Quando ouvimos o podcast (se você não ouviu, ouça) ficamos chocados com a crueldade dos patrões. Mas, epa, será que a gente não é escravocrata também? Ok, não somos todos escravocratas criminosos como Margarida Bonetti e a família Milagres Rigueira. Mas, se esse tipo de crime ainda acontece no Brasil, é porque o país ainda é escravocrata.

Se você é branco e de classe média para cima, já deve ter se acostumado com coisas que não deveriam acontecer em um país civilizado, onde todos têm tratamento igual, como, por exemplo: lidar com o seu próprio lixo. Conversando com a amiga e editora Bárbara dos Anjos Lima, lembramos que em muitos prédios de classe média em São Paulo um porteiro bate na porta para retirar o lixo da sua casa e levar para a lixeira do prédio e depois levar para o caminhão do lixo. Sim, você tem uma pessoa para carregar seu lixo. É ou não escravocrata uma coisa dessas? Será que você não pode cuidar do seu próprio lixo?

Os exemplos são tantos que não vão caber em um texto. Mas é normal que, por exemplo, quando a gente vai a uma praia do Brasil, logo apareça "um menino" (que pode ser uma criança mesmo) e pergunte: "quer barraca?" "Quer cadeira?" Essas pessoas vão carregar a barraca para você, montar e ainda trazer seus drinks. Também é comum que alguém "carregue" as compras do supermercado para você para o seu carro.

As classes média e a alta brasileira são viciadas em serem servidas.

Tudo fica mais complicado no caso das empregadas domésticas. O Brasil é o país do mundo com maior número desse tipo de profissional. Sendo que 92% são mulheres e 65% são negras. Herança da escravidão.

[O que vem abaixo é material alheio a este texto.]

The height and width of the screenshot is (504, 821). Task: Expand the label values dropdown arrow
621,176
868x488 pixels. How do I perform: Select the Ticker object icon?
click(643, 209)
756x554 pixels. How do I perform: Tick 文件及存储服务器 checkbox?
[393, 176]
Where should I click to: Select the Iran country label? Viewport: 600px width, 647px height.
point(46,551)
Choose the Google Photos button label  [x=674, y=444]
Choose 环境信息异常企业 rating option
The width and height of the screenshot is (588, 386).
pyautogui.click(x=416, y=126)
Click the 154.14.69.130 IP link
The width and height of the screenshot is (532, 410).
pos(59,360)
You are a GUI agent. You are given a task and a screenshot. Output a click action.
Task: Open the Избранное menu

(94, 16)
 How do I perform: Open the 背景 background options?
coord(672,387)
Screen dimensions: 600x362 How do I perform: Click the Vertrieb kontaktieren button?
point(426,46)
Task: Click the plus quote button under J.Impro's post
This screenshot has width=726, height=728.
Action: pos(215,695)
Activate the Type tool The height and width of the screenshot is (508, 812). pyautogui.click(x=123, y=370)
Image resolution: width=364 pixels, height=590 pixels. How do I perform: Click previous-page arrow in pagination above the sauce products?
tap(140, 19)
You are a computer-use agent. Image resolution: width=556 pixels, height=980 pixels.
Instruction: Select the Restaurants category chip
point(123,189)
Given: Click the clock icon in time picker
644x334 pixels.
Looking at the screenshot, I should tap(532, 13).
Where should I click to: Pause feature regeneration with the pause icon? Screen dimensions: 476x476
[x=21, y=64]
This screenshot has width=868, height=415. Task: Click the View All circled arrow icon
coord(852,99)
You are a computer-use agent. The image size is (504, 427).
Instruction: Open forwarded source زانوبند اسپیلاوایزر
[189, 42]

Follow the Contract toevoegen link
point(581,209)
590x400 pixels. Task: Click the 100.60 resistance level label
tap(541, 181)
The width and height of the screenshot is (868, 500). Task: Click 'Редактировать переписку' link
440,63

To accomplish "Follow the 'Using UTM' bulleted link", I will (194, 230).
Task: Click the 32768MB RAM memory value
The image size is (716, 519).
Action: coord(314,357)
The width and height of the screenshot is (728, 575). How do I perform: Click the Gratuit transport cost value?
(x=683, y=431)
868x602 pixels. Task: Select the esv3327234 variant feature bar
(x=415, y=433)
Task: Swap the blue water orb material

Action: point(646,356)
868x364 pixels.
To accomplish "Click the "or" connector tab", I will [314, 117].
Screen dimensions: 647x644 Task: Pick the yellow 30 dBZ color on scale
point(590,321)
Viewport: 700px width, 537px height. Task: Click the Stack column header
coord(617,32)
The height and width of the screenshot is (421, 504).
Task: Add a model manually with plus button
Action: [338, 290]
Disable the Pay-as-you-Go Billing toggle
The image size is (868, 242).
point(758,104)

Sim, muitas mulheres precisam de rede de apoio para cuidar dos filhos, já que trabalham o dia todo e no Brasil não existem creches acessíveis que durem o dia todo. E, claro, cuidar das crianças ainda é, na maioria dos casos, responsabilidades das mulheres. Mas dá para fazer isso com respeito, tratando essa pessoa como uma profissional, que é o que ela é.

Vou ser sincera. Já vi conhecidas confessarem que obrigavam a cozinheira a "usar uma touca" enquanto cozinhavam, para que "não caísse cabelo na comida". Mas essa conhecida que me disse isso cozinhava de touca? Claro que não.

Também já vi gente descolada, que se acha antirracista, com empregada uniformizada dentro de casa, vestidas de branco. Lembro de um "intelectual" que disse em uma reunião de trabalho que só ia à praia com as filhas gêmeas se a babá fosse junto, para "brincar com elas".

Não dá para achar esse tipo de coisa normal. Não é possível que a gente não consiga olhar esse tipo de situação com certa distância e perceber que mesmo você, que se considera antirracista, que está chocada com as histórias horríveis de "A Mulher da Casa Abandonada", também tem atitudes escravocratas.

Dói ouvir, dói admitir. Mas se a gente não enxergar isso e começar a mudar nossas atitudes, novas Margaridas e Madalenas podem surgir.

Não, a culpa não é só dos escravocratas criminosos, mas da sociedade toda. E fazemos parte dela.